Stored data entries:
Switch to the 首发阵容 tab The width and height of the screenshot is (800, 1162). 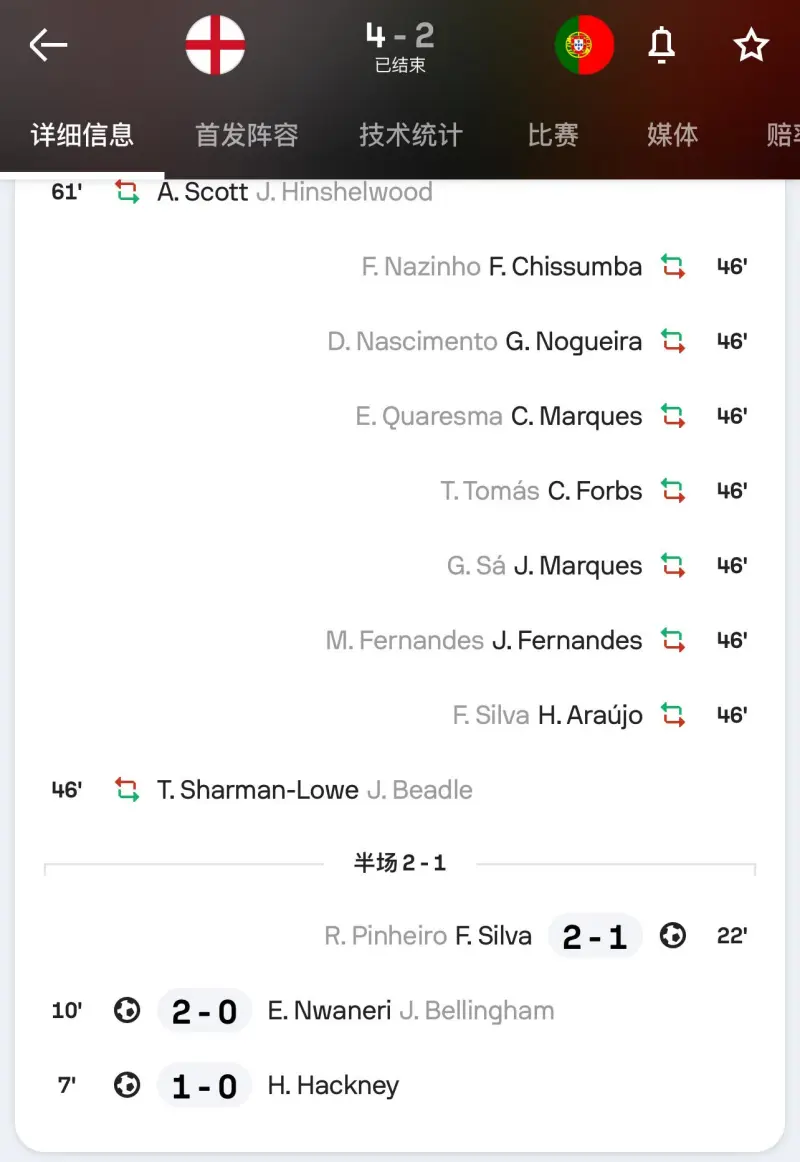[x=246, y=135]
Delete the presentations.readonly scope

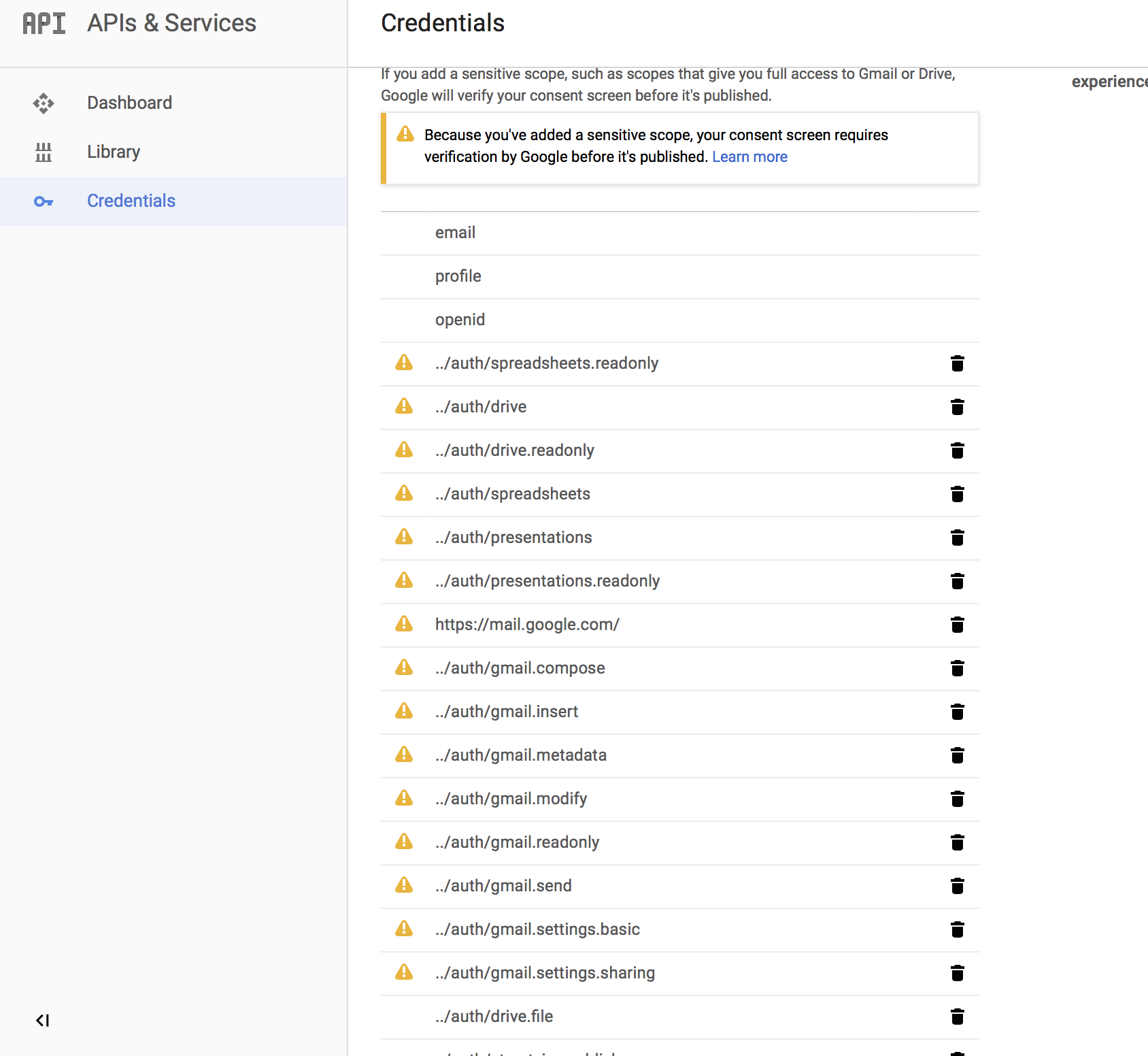tap(957, 581)
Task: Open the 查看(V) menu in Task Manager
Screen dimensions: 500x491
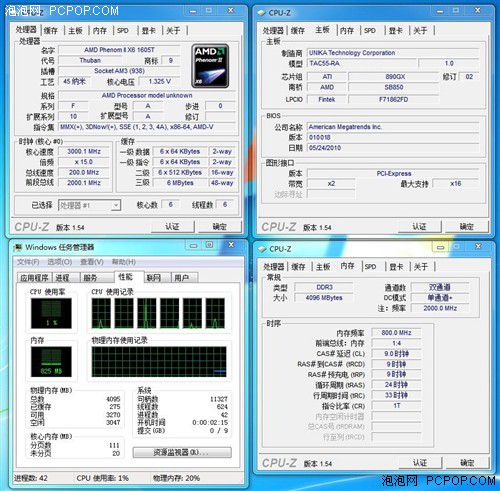Action: tap(92, 262)
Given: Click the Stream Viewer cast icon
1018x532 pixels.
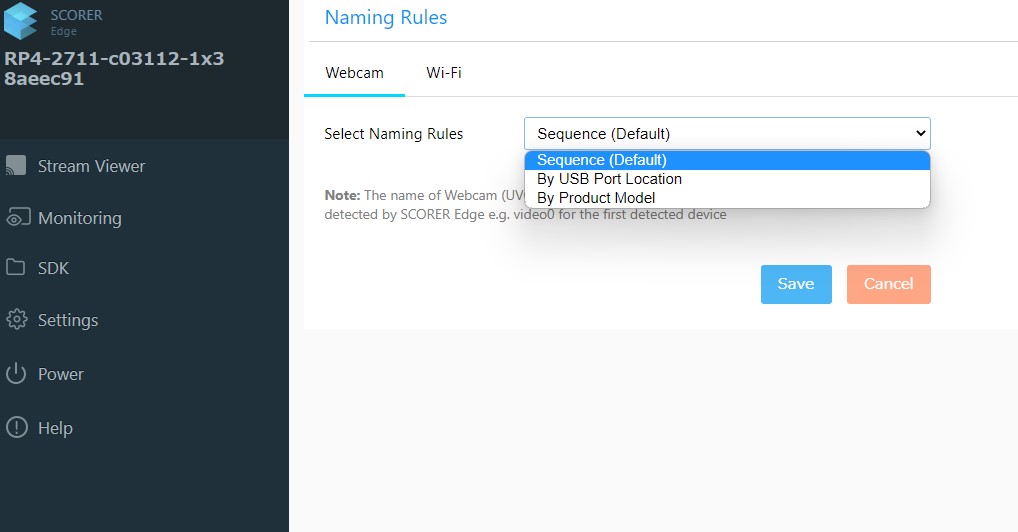Looking at the screenshot, I should click(16, 166).
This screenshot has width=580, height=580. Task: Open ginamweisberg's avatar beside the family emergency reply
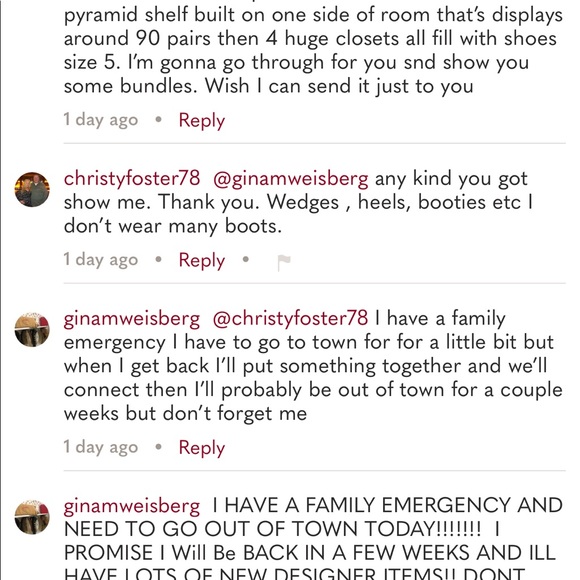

* _What you need to do_: Your answer should hold every line of the entries that contains the string "Task".

* _Exercise solution_:
Task: Open the 查看(V) menu in Task Manager
This screenshot has width=580, height=580. Task: Open ginamweisberg's avatar beside the family emergency reply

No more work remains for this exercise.